◆ The problem ◆
Only certain lines below are wanted: those starting at the line containing "Task: Click the home icon in sidebar" and ending at the line containing "Given: Click the 域名绑定 input field", both included, each retyped exactly.

[Saved data entries]
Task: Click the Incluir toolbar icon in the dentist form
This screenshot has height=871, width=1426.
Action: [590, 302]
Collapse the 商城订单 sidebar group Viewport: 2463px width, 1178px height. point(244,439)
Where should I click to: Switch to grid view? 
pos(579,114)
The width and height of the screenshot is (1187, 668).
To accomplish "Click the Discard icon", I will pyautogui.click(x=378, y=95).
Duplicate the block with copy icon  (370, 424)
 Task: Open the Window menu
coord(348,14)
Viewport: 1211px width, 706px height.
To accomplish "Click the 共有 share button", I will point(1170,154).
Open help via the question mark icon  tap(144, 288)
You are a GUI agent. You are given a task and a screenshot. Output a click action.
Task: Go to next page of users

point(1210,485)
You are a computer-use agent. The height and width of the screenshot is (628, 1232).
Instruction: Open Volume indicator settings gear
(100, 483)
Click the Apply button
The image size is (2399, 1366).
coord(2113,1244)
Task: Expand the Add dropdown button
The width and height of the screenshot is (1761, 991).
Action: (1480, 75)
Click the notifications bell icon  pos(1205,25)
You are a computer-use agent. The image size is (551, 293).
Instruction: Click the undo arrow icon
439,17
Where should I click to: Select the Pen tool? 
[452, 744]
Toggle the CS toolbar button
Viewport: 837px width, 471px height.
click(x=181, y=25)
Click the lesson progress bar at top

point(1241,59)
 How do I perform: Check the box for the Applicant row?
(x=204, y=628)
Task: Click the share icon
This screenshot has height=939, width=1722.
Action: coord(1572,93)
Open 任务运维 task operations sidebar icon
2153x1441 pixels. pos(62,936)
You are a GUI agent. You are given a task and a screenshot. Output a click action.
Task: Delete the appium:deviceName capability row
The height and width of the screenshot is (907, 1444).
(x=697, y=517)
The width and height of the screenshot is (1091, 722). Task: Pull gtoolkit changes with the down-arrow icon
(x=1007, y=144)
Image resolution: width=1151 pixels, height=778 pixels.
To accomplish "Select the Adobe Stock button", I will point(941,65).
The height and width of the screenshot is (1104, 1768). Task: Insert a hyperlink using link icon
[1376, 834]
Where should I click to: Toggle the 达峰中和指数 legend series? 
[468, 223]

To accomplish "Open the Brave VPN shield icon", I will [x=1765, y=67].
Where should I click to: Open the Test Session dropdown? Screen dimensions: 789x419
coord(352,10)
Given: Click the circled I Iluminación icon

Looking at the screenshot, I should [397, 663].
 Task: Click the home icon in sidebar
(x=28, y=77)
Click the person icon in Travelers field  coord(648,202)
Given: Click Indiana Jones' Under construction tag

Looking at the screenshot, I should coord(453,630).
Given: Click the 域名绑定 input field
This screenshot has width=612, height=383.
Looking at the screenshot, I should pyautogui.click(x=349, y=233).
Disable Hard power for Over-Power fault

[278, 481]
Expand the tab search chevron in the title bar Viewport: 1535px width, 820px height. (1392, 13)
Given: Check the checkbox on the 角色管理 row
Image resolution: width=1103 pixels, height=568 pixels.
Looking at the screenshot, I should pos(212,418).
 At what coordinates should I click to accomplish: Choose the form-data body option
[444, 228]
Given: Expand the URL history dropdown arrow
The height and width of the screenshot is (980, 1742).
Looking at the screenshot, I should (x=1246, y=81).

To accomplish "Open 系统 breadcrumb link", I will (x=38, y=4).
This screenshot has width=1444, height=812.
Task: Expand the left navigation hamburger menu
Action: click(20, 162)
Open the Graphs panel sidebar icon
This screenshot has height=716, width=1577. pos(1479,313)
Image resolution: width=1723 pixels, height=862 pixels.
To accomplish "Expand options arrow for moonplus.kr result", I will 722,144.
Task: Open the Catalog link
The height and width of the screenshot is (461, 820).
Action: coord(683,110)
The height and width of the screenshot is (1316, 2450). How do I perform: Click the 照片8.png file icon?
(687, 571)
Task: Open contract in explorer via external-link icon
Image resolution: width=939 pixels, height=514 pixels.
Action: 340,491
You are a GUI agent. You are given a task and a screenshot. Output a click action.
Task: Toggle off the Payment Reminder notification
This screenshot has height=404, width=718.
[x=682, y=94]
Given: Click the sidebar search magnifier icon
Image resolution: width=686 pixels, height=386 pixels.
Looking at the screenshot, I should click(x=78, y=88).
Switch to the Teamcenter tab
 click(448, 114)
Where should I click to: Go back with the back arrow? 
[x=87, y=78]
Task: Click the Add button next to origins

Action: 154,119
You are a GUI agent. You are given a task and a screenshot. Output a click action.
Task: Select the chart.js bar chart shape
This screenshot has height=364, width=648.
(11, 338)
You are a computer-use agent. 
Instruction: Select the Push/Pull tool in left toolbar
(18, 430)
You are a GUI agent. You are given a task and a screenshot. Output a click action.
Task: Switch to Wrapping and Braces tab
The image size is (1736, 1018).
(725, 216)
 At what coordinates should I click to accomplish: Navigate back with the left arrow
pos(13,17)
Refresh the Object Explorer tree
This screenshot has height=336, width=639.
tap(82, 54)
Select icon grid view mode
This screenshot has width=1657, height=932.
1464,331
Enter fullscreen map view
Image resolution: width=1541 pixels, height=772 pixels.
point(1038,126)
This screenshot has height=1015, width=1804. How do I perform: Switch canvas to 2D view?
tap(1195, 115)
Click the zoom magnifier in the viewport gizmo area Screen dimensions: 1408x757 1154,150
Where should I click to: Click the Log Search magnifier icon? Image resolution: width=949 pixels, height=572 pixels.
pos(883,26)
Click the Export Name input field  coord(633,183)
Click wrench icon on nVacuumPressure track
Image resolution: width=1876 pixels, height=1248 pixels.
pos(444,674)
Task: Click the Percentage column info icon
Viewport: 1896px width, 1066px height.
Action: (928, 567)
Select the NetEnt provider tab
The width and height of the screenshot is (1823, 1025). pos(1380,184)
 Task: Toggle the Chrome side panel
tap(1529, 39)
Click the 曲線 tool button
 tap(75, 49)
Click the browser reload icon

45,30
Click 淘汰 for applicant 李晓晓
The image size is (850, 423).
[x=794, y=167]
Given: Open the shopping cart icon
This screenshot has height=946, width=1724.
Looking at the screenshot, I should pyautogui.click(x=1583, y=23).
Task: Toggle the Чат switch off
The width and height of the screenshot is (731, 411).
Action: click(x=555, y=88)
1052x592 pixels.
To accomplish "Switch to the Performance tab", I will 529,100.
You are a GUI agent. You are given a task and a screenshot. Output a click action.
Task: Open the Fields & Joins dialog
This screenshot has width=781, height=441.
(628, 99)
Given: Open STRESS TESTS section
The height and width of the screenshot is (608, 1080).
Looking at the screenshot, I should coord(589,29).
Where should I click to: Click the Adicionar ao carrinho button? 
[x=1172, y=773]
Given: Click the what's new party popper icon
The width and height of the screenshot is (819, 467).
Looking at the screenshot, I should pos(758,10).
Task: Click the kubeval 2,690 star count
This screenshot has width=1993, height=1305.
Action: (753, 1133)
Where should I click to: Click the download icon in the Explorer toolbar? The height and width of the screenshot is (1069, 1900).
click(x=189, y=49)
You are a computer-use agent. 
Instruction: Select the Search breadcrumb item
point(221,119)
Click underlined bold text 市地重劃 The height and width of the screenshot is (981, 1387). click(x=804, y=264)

◆ Written answer ◆
 Task: Click the home icon in sidebar
(x=28, y=77)
Click the person icon in Travelers field  coord(648,202)
Given: Click Indiana Jones' Under construction tag

Looking at the screenshot, I should coord(453,630).
Given: Click the 域名绑定 input field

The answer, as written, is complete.